My grandfather was "old-school." As long as you lived in his house, you abided his rules, which were many and firm. When my mother was 18, she joined the military to escape her father's strict household. While stationed at Ft. Knox, she met my father who was from Indiana, and they ultimately settled there where my sister and I were born. A number of years later, their marital separation saw my mother, sister, and I moving to New York, and residing with that beloved sister of my grandfather for a time. We made our lives there and grew up, staying close to my great-aunt for many years.
It was during that time of becoming acquainted with my great-aunt that I developed my love and passion for genealogy, as a child at her knee. I longed to have that connection with the people I came from. I never knew my grandfather because he died when I was a year old. My relationship with my grandmother was renewed when I moved to Ohio as an 18-year old. Looking back, though, I have worked on my family history since I was a seven-year old, listening to my great-aunt's storytelling.
During those early years in Ohio, my mother made contact with an older man in a small Ohio town who was somehow related to us. One of the first things he asked her on the telephone was how light she was, "...because we are very light!" To hear him tell it (secondhand from my mother), his ancestor was allegedly not Black at all, but was of Spanish descent. The surname was supposedly Anglicized from the original Spanish surname, which he provided. Not knowing any different, and not having any other old and sage family members to verify this story with, my mother assumed he was correct. Why would he lie about it?
Fast forward to a few months ago. My inquiring mind has a tendency to grasp onto things like a pit bull. I had continued with my genealogy research as an adult and was rewarded. Earlier this year, I was successful in tracing back to my maternal ggggrandparents who were living in Ohio as FPOC's in 1850 and perhaps before. I had finally broken through to the period pre-1870, and was thrilled! After that, things went very quickly, as I was very easily able to follow the trail of my ggrandfather's oldest brother's descendants forward as far as 1930.
After some genealogical detective work, I was able to locate a site that featured the family of the woman who married my ggrandfather's brother. After a few emails, I was put in touch with a collateral relative of hers. He listened to my research over about a week. Ultimately, he was as ecstatic as I was, and was eager to put me in touch with one of this couple's descendants--a gggranddaughter residing in Detroit. He told me that she would be equally excited to hear from me. After speaking with her first, he gave me her cell phone number and urged me to phone her immediately.
I steeled myself to place the call, gathering all my documetnation in front of me. I called her, cordially. I was treated like a vagrant at her door! I heard the reluctance and the hesitation in her voice when my story did not match up with their family's elder--the same man who questioned my mother's complexion over the telephone! Sensing her reticence, I forwarded her documentation (via email) of the census records showing her ancestor and mine residing in the same household year after year, and then residing in the neighboring towns in the same county as adults. I also provided the previous ones showing the brothers' father, both parents, and their grandparents! The woman never even responded to my emails.
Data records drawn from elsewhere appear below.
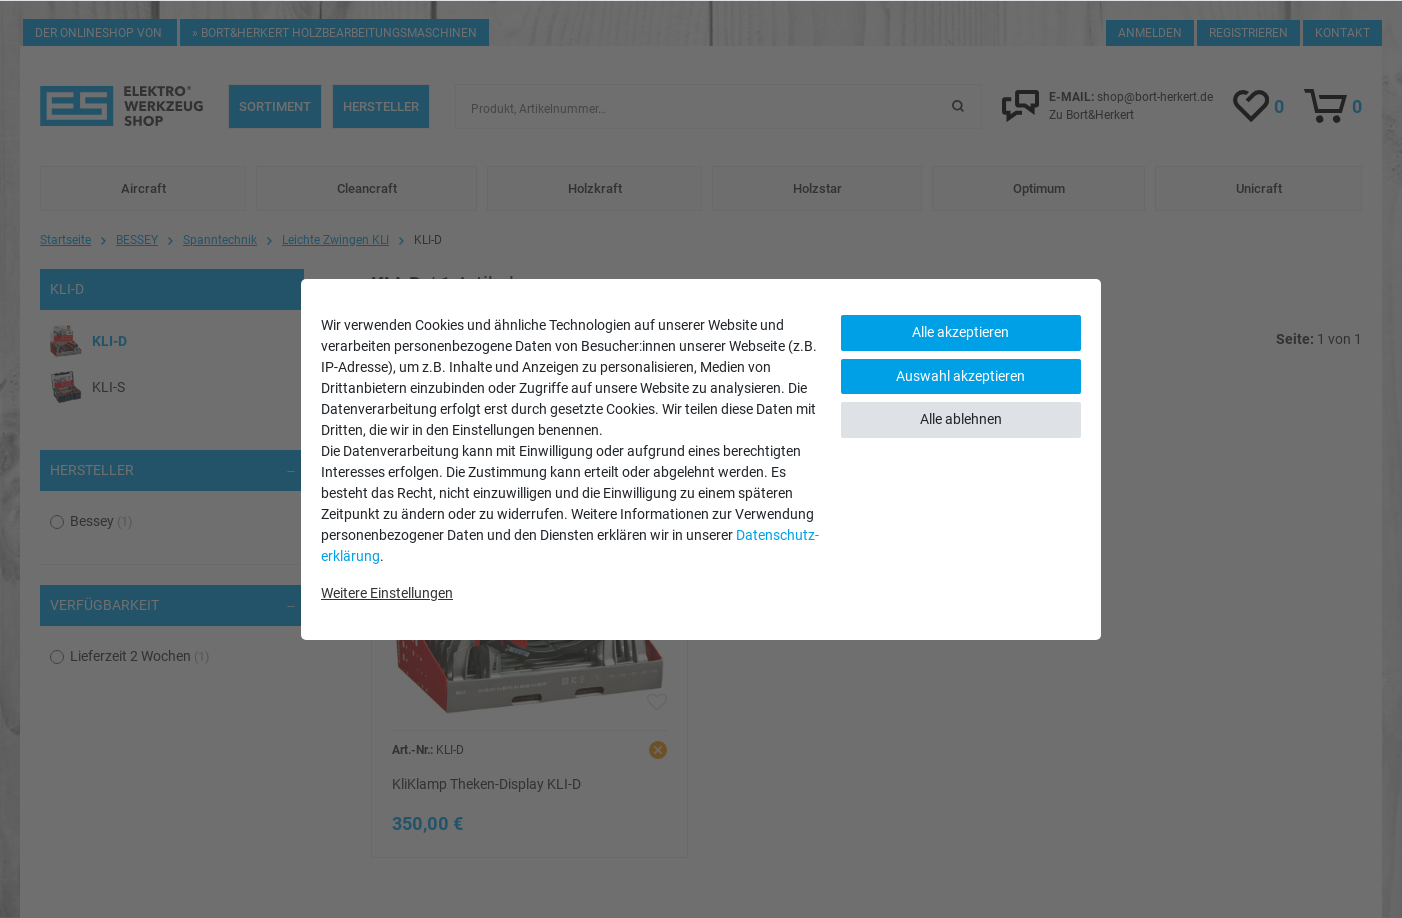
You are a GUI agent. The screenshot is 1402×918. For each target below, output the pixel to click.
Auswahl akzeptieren (960, 376)
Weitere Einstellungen (387, 593)
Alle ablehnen (961, 419)
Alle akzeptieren (960, 332)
Then, for the coup de grace, the collateral relative phoned me within 24 hours to inquire how our conversation went. I could tell that he was treading lightly when he asked me what she had said to me. Apparently, she phoned him immediately after speaking with me, and asked, "Why is everybody always trying to be in OUR family?" He was so apologetic, and felt very badly that she did not respond as warmly as he had expected. He also believed that she would have been grateful to hear from someone who has done as much research as I have. He, and another collateral relative, are working to put me in contact with other descendants that may or may not be more receptive.
Have I been deterred? Not in the least. I will say, though, that the experience was disenchanting and disheartening. I've dusted myself off, though, and reapplied myself to my work with even more vigor than before. I don't need "permission" or an "invitation" to research a family of which I am already a part.